Identification of 7 mitochondria-related genes as diagnostic biomarkers of MDD and their correlation with immune infiltration: New insights from bioinformatics analysis

Major depressive disorder (MDD) is one of the most prevalent and debilitating psychiatric disorders. It becomes more recognized that mitochondrial dysfunction contributes to the pathophysiology of depression. However, little research has systematically investigated the mitochondria-related biomarkers for MDD diagnosis. This study aimed to develop a novel diagnostic gene signature in MDD based on mitochondria-related genes. We identified the differentially expressed mitochondrial-related genes (DeMRGs) by combing the gene expression data of the GEO database with mitochondria-related gene lists obtained from the MitoCarta3.0 database. Next, three kinds of machine-learning algorithms were used to screen characteristic DeMRGs. Then, we constructed a multivariable diagnostic model based on these characteristic genes and evaluated the diagnostic ability of this model. Subsequently, the immune landscape of infiltrated immune cells between MDD patients and controls was evaluated by CIBERSORT. Using consensus clustering analysis, we divided MDD patients into different clusters based on the characteristic DeMRGs expression patterns.

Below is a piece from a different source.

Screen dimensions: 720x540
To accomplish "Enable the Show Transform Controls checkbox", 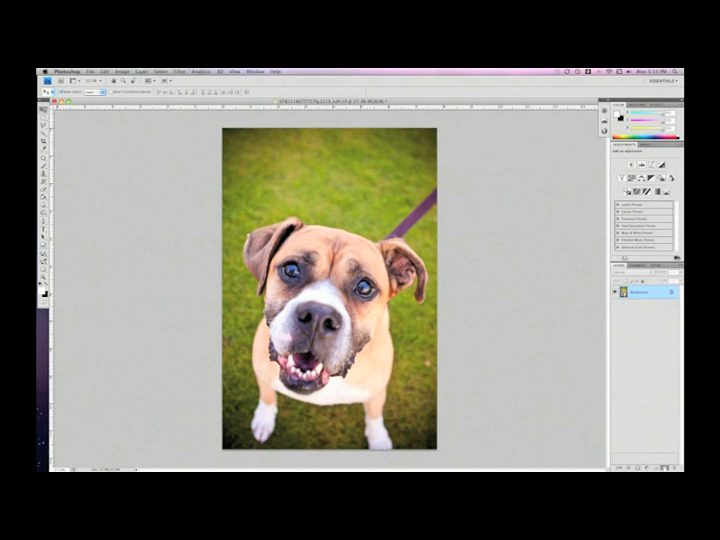I will point(112,92).
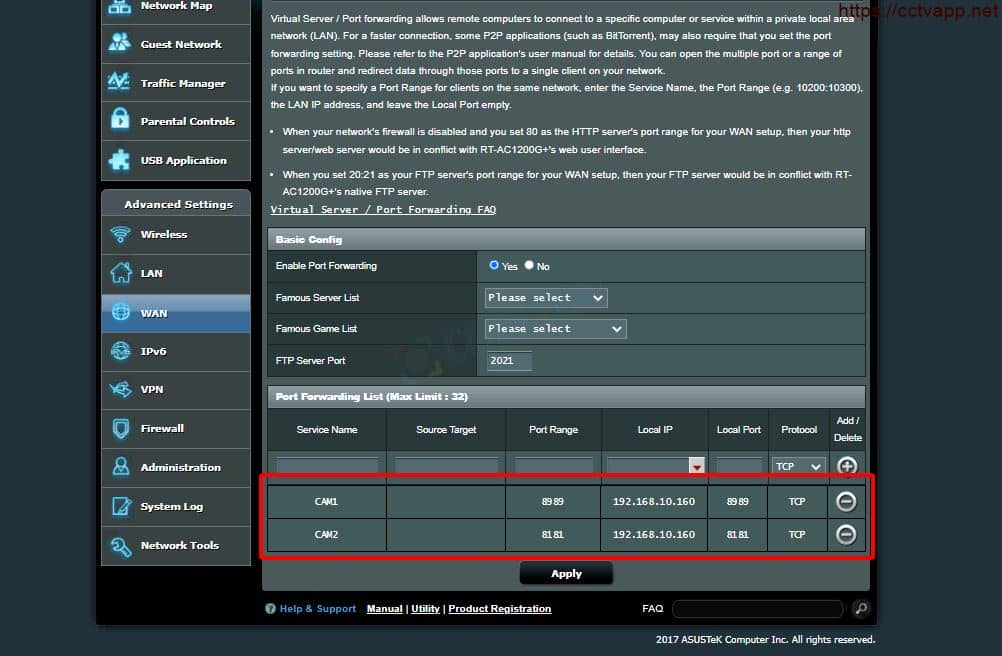Expand the Local IP dropdown arrow
The height and width of the screenshot is (656, 1002).
point(696,466)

Finally, the variations in immune cell infiltration between different clusters, and the correlation between characteristic DeMRGs and immune cell infiltration were analyzed. Seven characteristic genes, including PMPCB, MRPS28, LYRM2, MGST1, COX20, PTPMT1, and STX17, were identified from the 31 DeMRGs. Based on the seven characteristic genes, we successfully constructed a diagnostic model which had relatively good diagnostic performance and potential application in the clinical diagnosis of MDD. In addition, our results also imply an intimate and comprehensive association between the characteristic DeMRGs and immune infiltrating cells. A novel mitochondria-related gene signature with a good diagnostic performance and a relationship with immune microenvironment were identified in major depressive disorder.